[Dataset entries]
————————

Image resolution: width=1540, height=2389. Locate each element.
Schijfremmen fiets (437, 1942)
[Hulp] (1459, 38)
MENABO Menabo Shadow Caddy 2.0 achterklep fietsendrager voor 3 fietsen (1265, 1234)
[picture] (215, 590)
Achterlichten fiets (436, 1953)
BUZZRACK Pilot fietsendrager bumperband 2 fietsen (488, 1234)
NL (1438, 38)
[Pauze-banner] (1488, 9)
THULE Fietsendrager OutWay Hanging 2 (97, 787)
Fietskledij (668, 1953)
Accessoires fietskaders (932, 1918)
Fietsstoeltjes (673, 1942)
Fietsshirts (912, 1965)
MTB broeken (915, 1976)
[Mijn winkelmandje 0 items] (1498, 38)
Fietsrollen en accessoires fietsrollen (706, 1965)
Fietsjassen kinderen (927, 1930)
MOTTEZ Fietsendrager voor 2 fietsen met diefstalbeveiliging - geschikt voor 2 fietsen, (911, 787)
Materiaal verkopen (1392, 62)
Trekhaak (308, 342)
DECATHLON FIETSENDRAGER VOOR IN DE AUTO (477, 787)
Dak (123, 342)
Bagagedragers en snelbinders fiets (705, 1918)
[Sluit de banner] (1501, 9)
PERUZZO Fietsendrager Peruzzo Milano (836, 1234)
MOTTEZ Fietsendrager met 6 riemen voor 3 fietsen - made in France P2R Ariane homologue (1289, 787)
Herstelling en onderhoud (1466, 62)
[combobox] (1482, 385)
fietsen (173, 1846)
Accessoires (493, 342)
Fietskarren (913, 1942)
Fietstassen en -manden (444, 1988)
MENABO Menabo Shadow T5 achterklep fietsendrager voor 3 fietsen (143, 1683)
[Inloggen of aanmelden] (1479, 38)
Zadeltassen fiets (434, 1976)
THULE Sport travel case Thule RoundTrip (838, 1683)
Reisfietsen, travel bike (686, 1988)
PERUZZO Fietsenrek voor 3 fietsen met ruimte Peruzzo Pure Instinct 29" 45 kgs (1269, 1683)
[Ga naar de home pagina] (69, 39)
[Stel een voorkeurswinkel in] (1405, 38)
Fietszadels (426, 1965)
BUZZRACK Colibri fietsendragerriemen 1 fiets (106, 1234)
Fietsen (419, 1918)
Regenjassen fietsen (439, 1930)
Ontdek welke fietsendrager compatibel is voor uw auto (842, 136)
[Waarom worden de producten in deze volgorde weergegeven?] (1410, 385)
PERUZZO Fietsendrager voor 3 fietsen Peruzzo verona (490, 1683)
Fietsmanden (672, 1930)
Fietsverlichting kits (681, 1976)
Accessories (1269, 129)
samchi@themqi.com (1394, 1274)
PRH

————————

* [TO DO] Every record must appear in the answer exactly as it appears above.

* [OUTPUT OF THE TASK]
Image resolution: width=1540, height=2389. Locate each element.
Schijfremmen fiets (437, 1942)
[Hulp] (1459, 38)
MENABO Menabo Shadow Caddy 2.0 achterklep fietsendrager voor 3 fietsen (1265, 1234)
[picture] (215, 590)
Achterlichten fiets (436, 1953)
BUZZRACK Pilot fietsendrager bumperband 2 fietsen (488, 1234)
NL (1438, 38)
[Pauze-banner] (1488, 9)
THULE Fietsendrager OutWay Hanging 2 (97, 787)
Fietskledij (668, 1953)
Accessoires fietskaders (932, 1918)
Fietsstoeltjes (673, 1942)
Fietsshirts (912, 1965)
MTB broeken (915, 1976)
[Mijn winkelmandje 0 items] (1498, 38)
Fietsrollen en accessoires fietsrollen (706, 1965)
Fietsjassen kinderen (927, 1930)
MOTTEZ Fietsendrager voor 2 fietsen met diefstalbeveiliging - geschikt voor 2 fietsen, (911, 787)
Materiaal verkopen (1392, 62)
Trekhaak (308, 342)
DECATHLON FIETSENDRAGER VOOR IN DE AUTO (477, 787)
Dak (123, 342)
Bagagedragers en snelbinders fiets (705, 1918)
[Sluit de banner] (1501, 9)
PERUZZO Fietsendrager Peruzzo Milano (836, 1234)
MOTTEZ Fietsendrager met 6 riemen voor 3 fietsen - made in France P2R Ariane homologue (1289, 787)
Herstelling en onderhoud (1466, 62)
[combobox] (1482, 385)
fietsen (173, 1846)
Accessoires (493, 342)
Fietskarren (913, 1942)
Fietstassen en -manden (444, 1988)
MENABO Menabo Shadow T5 achterklep fietsendrager voor 3 fietsen (143, 1683)
[Inloggen of aanmelden] (1479, 38)
Zadeltassen fiets (434, 1976)
THULE Sport travel case Thule RoundTrip (838, 1683)
Reisfietsen, travel bike (686, 1988)
PERUZZO Fietsenrek voor 3 fietsen met ruimte Peruzzo Pure Instinct 29" 45 kgs (1269, 1683)
[Ga naar de home pagina] (69, 39)
[Stel een voorkeurswinkel in] (1405, 38)
Fietszadels (426, 1965)
BUZZRACK Colibri fietsendragerriemen 1 fiets (106, 1234)
Fietsen (419, 1918)
Regenjassen fietsen (439, 1930)
Ontdek welke fietsendrager compatibel is voor uw auto (842, 136)
[Waarom worden de producten in deze volgorde weergegeven?] (1410, 385)
PERUZZO Fietsendrager voor 3 fietsen Peruzzo verona (490, 1683)
Fietsmanden (672, 1930)
Fietsverlichting kits (681, 1976)
Accessories (1269, 129)
samchi@themqi.com (1394, 1274)
PRH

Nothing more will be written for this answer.